Conventional studies of photovoltaic power forecasting mainly focus on certainty forecast (point forecast), i.e., forecasting the output power at a specific location at a certain future time. However, photovoltaic power is susceptible to weather changes and thus has a strong stochasticity and uncertainty; particularly when the weather condition fluctuates frequently or drastically, a point forecast is usually largely discrepant with the observed value, and its accuracy can hardly meet the need of power system operation and dispatch. In addition, although the point forecast provides most important forecast information, the information amount included therein is relatively small compared with probabilistic forecast, such that it cannot reflect operation risks brought by photovoltaic power uncertainty; thus, point forecast is unfavorable to backup decision on power grid operation and can hardly meet the need of secure, stable, and cost-effective operations in the trend of large-scale connection of photovoltaic power generation to the power grid.
Furthermore, the measured weather data and irradiance data are usually scattered in different institutions, resulting in individual data islands; and even inside the same institution, data barriers are hardly broken due to lack of efficient interconnectivity and collaboration. Furthermore, to consolidate and aggregate the data scattered in different regions and different institutions, issues of data privacy and leakage protection arise. Due to privacy, security, and law restrictions, data controllers usually cannot directly share their primary data for model training, seriously restricting artificial intelligence development.
The disclosure provides a federated learning-based regional photovoltaic power probabilistic forecasting method so as to at least solve the above problems.
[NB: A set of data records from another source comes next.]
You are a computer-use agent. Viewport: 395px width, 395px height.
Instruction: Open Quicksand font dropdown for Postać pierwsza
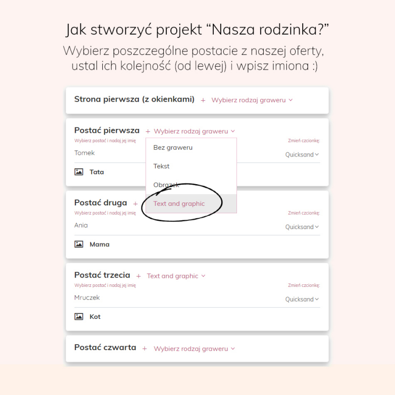[302, 155]
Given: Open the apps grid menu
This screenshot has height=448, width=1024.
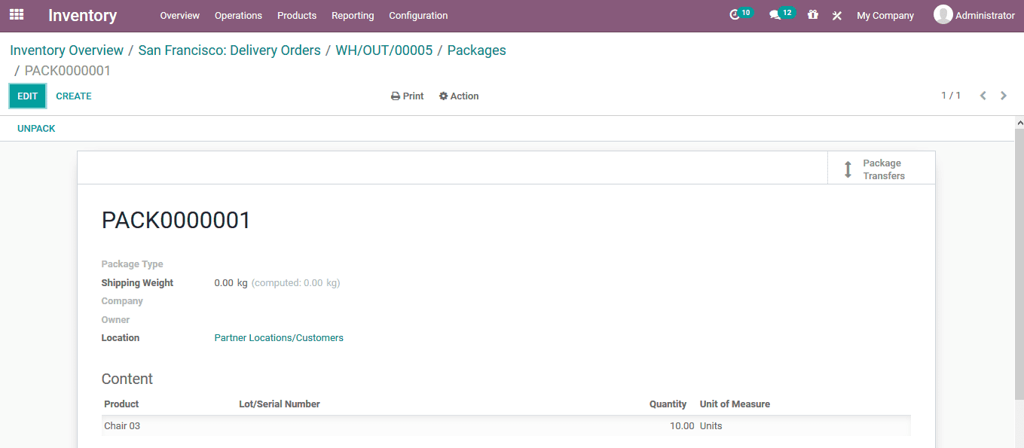Looking at the screenshot, I should pyautogui.click(x=16, y=14).
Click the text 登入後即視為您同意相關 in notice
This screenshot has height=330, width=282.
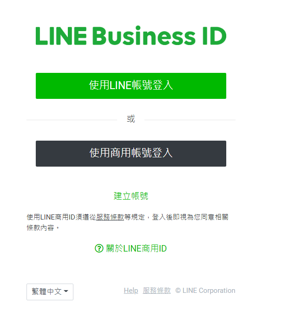[190, 217]
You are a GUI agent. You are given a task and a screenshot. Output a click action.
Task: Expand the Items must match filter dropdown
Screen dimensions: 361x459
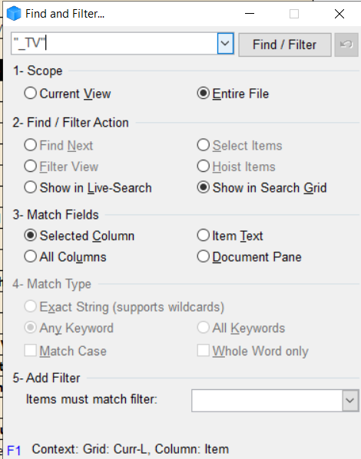tap(350, 400)
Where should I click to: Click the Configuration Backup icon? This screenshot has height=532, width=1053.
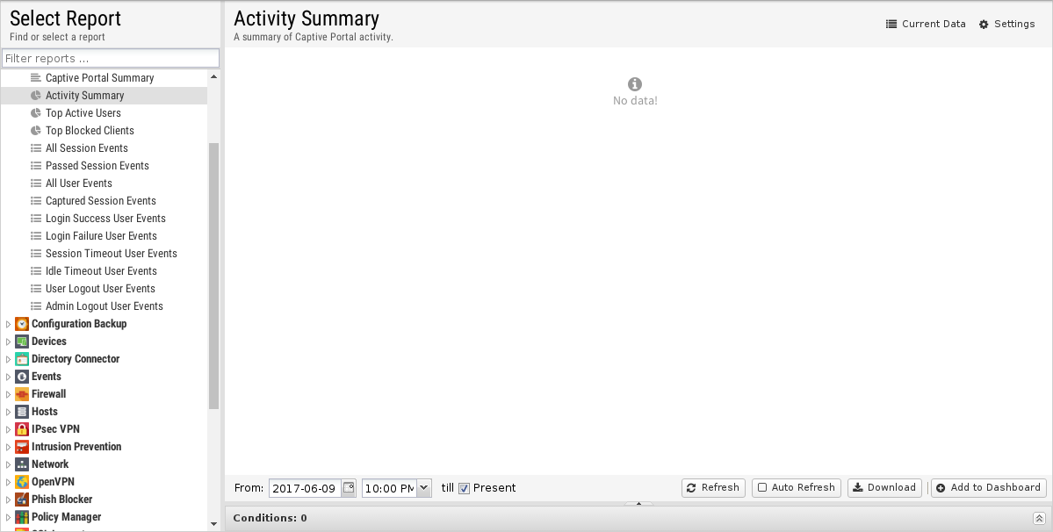(x=21, y=324)
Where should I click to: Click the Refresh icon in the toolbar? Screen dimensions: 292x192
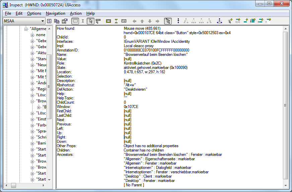[x=49, y=21]
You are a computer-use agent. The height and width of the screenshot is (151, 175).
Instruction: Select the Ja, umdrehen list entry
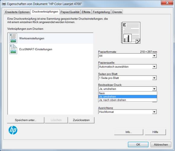[x=128, y=97]
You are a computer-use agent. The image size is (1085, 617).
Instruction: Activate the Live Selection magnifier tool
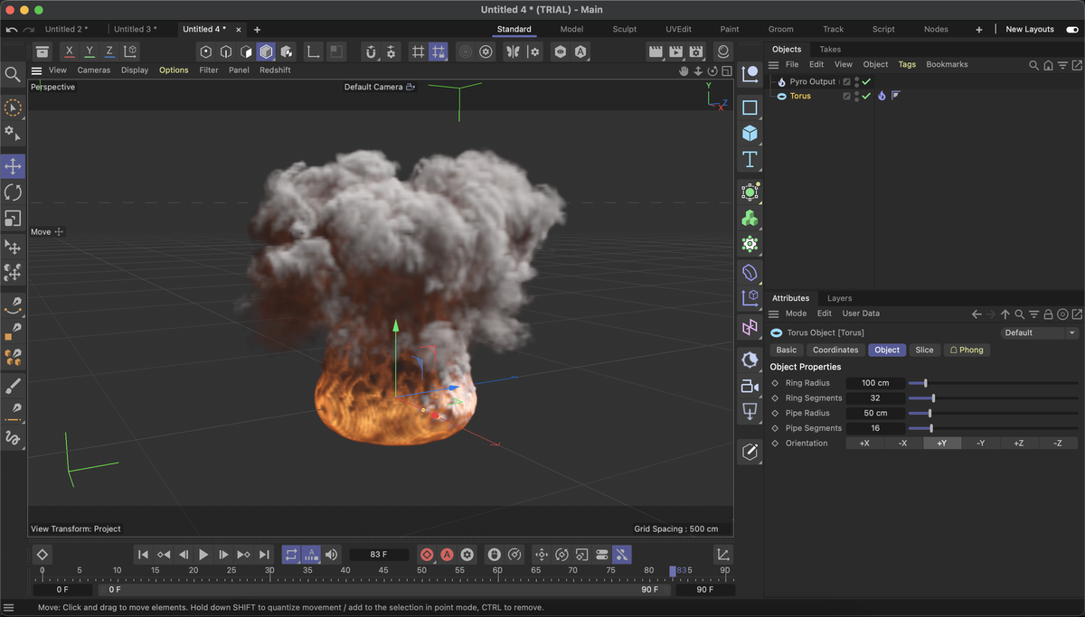(x=13, y=74)
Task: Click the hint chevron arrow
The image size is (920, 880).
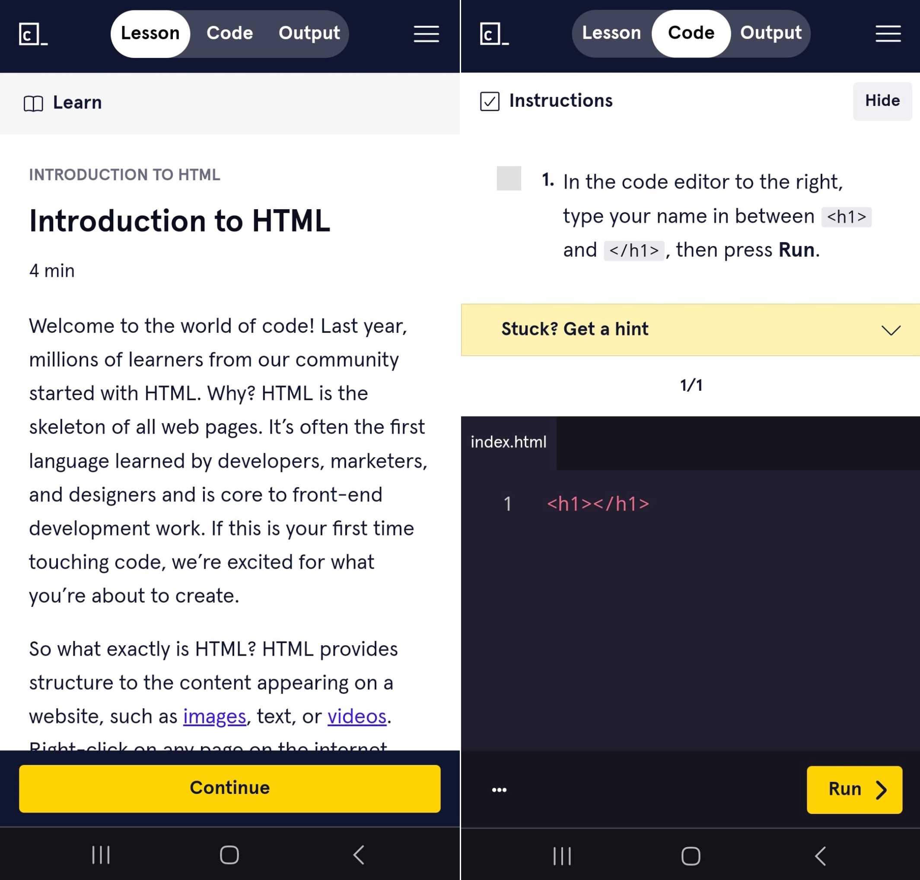Action: click(890, 330)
The method employs a federated learning framework and a Bayesian long short-term memory (LSTM) neural network so as to enhance forecasting accuracy of short-term regional photovoltaic power by incorporating uncertain consideration while protecting data privacy, and gives probabilistic forecast results under different confidence levels. Under the federated learning framework, the disclosure realizes localized data storage and model training, and globalized model optimization and update. The technical solution of the disclosure is provided below:
A federated learning-based regional photovoltaic power probabilistic forecasting method comprises steps of:
step 1: pinpointing all photovoltaic power stations within a region which participate in a federated learning framework for probabilistic forecasting, collecting weather information and corresponding photovoltaic power variables within a time step, and grouping the variables according to time order into a sample dataset;
step 2: pre-processing the sample dataset obtained in step 1;
step 3: splitting the processed sample dataset of the photovoltaic power stations resulting from step 2 into a training set and a testing set according to a predetermined proportion;
step 4: normalizing the training set and the testing set resulting from step 3;
step 5: constructing the federated learning framework;
step 6: building, by a central server based on a forecast requirement, a global forecasting model;
step 7: defining a training error function, an optimizer, and a learning rate of the global forecasting model built in step 6, and distributing network architecture and initialized parameters to each photovoltaic power station;
step 8: selecting, by the central server based on its communication status with each photovoltaic power station, a plurality of photovoltaic power stations to perform forecasting model training and feedback;
step 9: performing model training and testing using the local training set and testing set prepared in step 4 to each photovoltaic power station selected in step 8, respectively, and updating local forecasting models;
step 10: performing photovoltaic power probabilistic forecasting to each of the selected photovoltaic power stations;
step 11: receiving, by the central server, the local forecasting models in step 9 which pass testing, and updating the global forecasting model;
step 12: distributing, by the central server, the updated global model to all photovoltaic power stations;
step 13: repeating steps 8 to 12 to rolling update the global model.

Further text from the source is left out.